Lines containing "Task" should be pulled from the material below.

→ Records to use:
-*-
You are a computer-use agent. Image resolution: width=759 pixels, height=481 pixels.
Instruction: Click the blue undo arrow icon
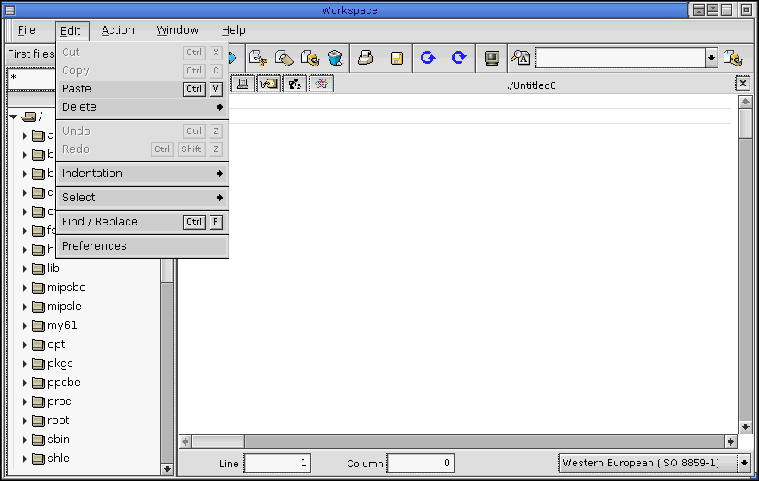pos(427,58)
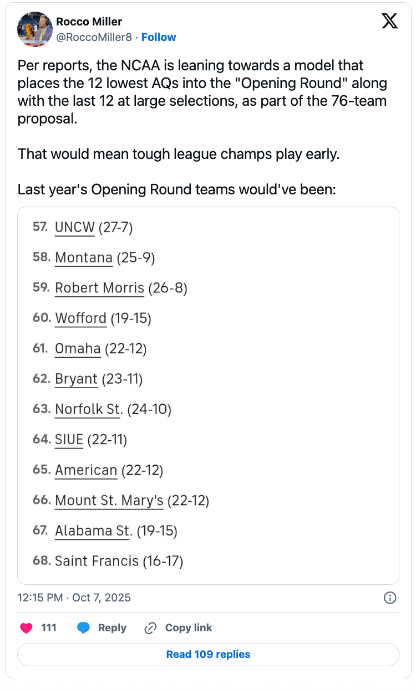Open the Montana team link

pos(84,258)
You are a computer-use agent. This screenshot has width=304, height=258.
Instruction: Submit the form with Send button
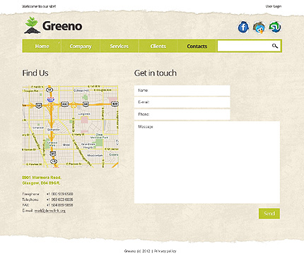(269, 214)
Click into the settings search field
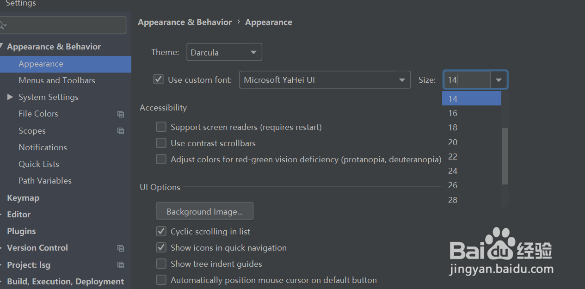585x289 pixels. pyautogui.click(x=65, y=25)
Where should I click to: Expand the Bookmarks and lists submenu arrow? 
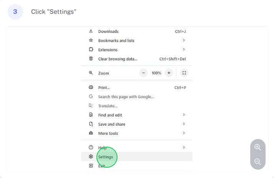(184, 40)

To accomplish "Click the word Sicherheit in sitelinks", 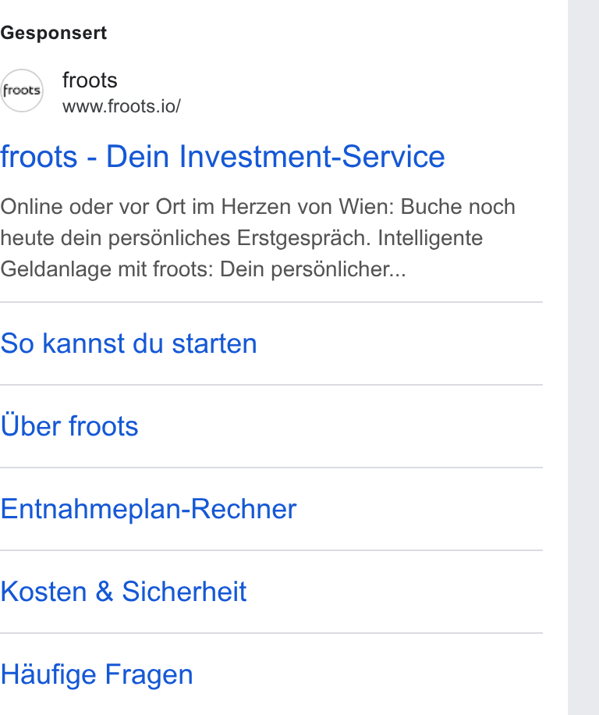I will point(184,592).
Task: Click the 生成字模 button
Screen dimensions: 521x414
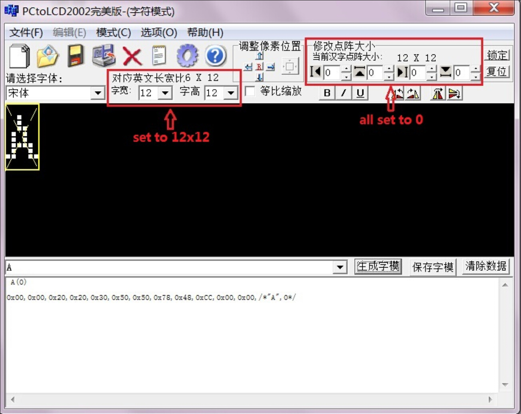Action: [x=378, y=266]

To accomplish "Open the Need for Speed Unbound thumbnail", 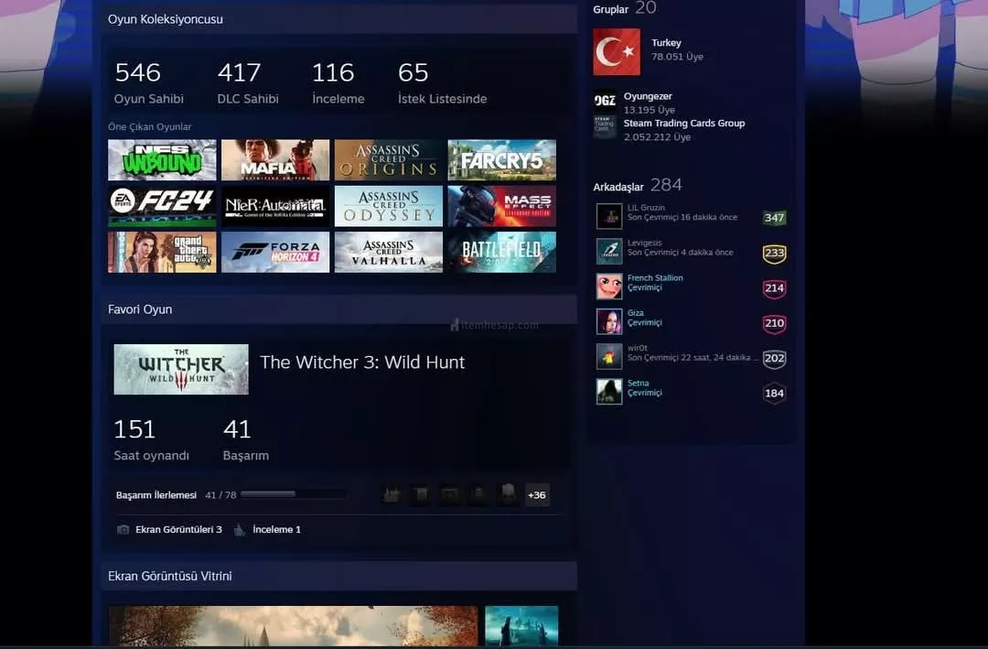I will pos(162,160).
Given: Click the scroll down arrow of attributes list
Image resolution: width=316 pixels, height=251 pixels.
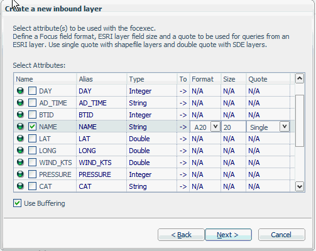Looking at the screenshot, I should tap(300, 186).
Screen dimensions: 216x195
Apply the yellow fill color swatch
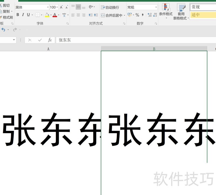pyautogui.click(x=47, y=15)
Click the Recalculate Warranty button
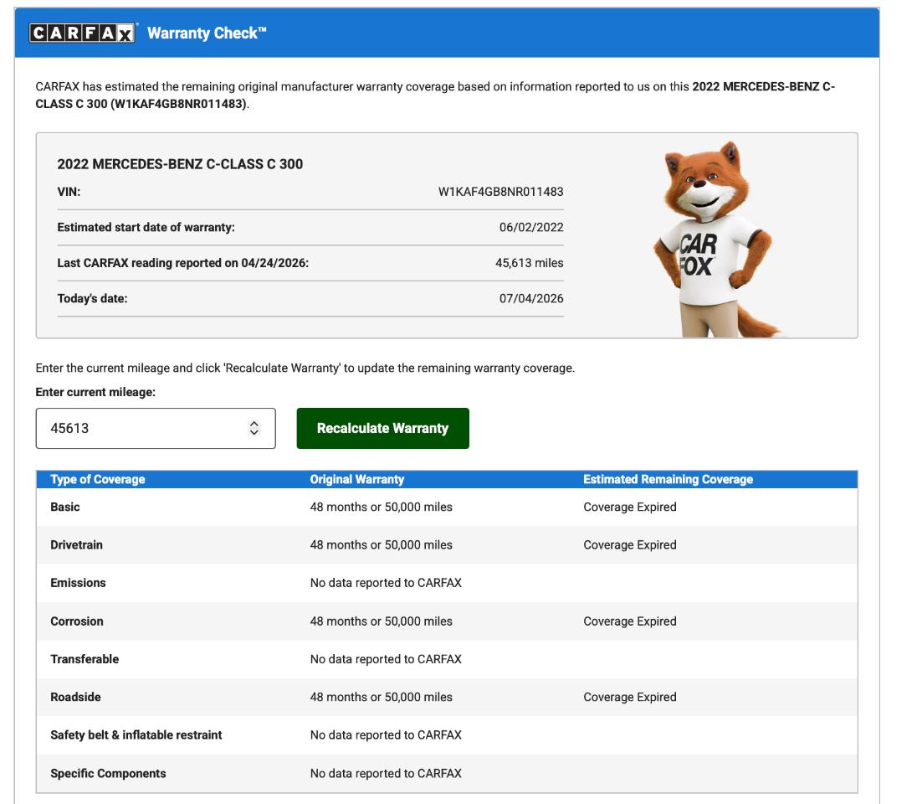Viewport: 917px width, 804px height. [x=382, y=428]
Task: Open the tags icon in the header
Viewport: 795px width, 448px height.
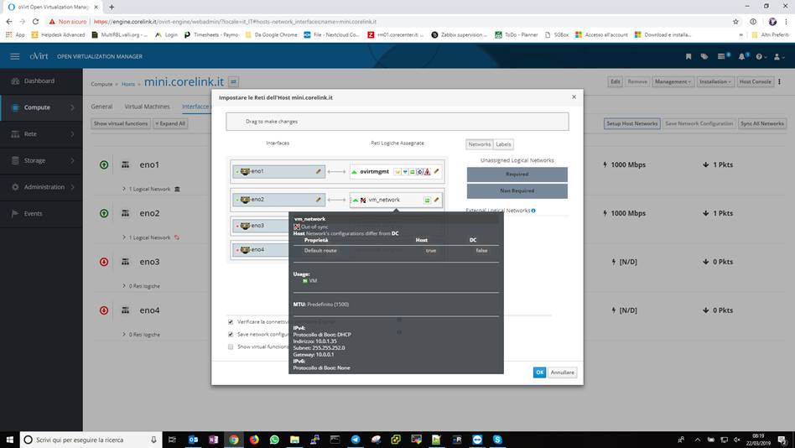Action: [704, 56]
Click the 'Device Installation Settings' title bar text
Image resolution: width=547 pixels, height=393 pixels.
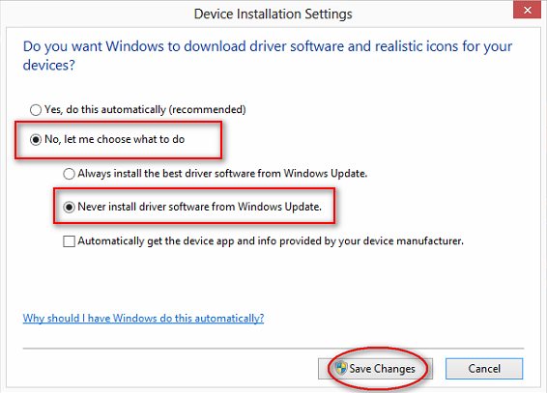pyautogui.click(x=274, y=14)
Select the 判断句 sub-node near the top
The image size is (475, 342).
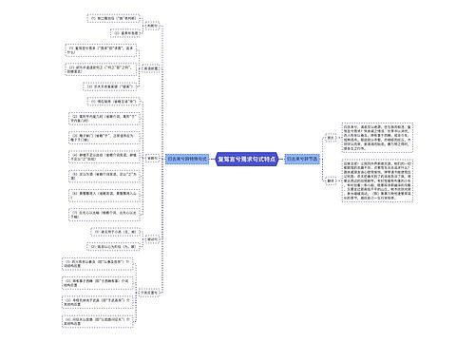coord(152,26)
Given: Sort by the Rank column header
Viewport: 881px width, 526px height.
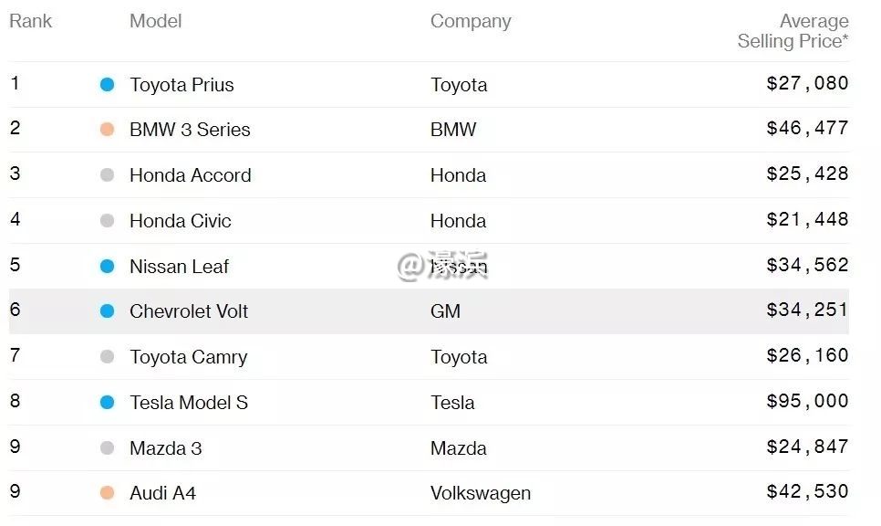Looking at the screenshot, I should [x=30, y=21].
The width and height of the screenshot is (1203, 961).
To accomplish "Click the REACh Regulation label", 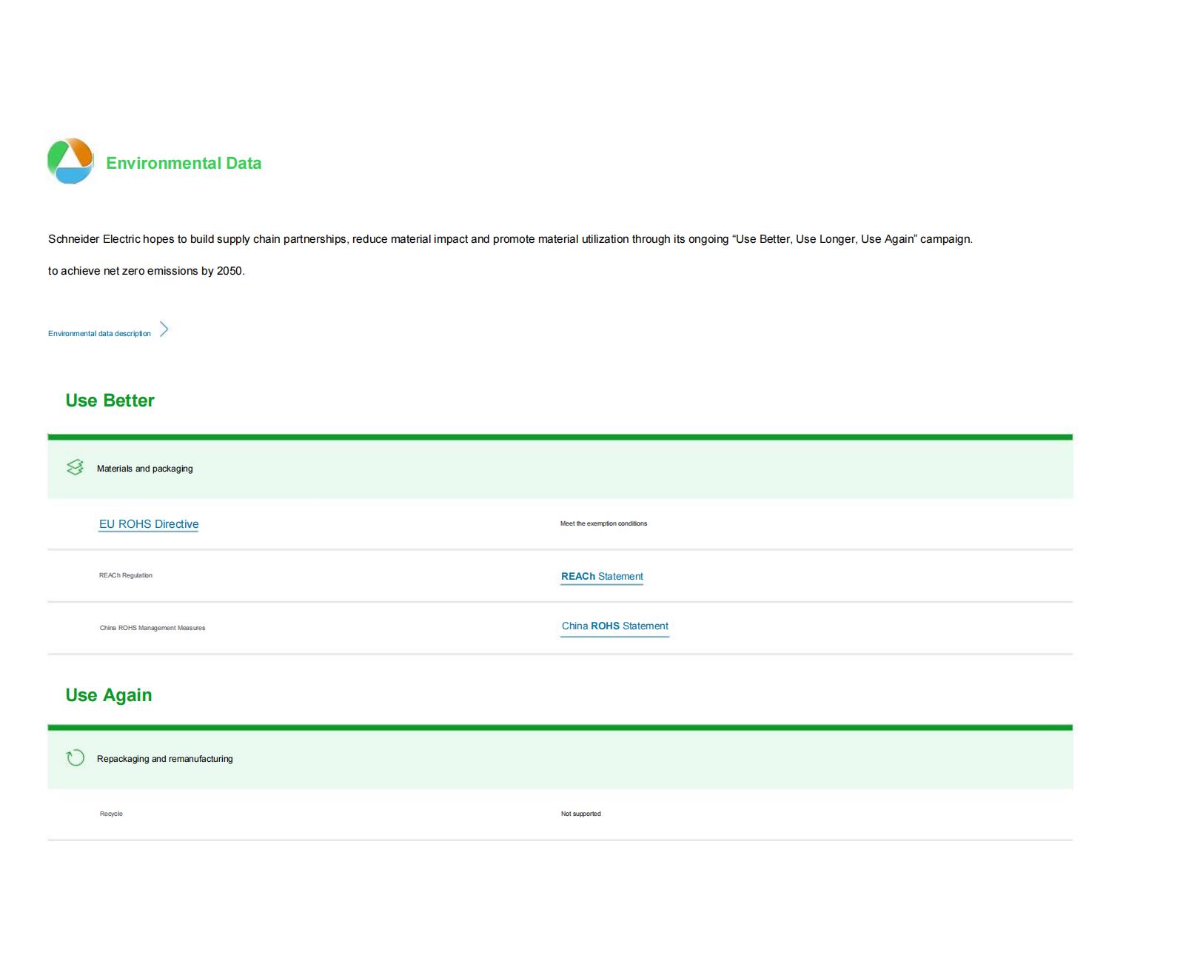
-*-
→ Response below:
Task: Click the 生成字模 button
Task: Open the tags icon in the header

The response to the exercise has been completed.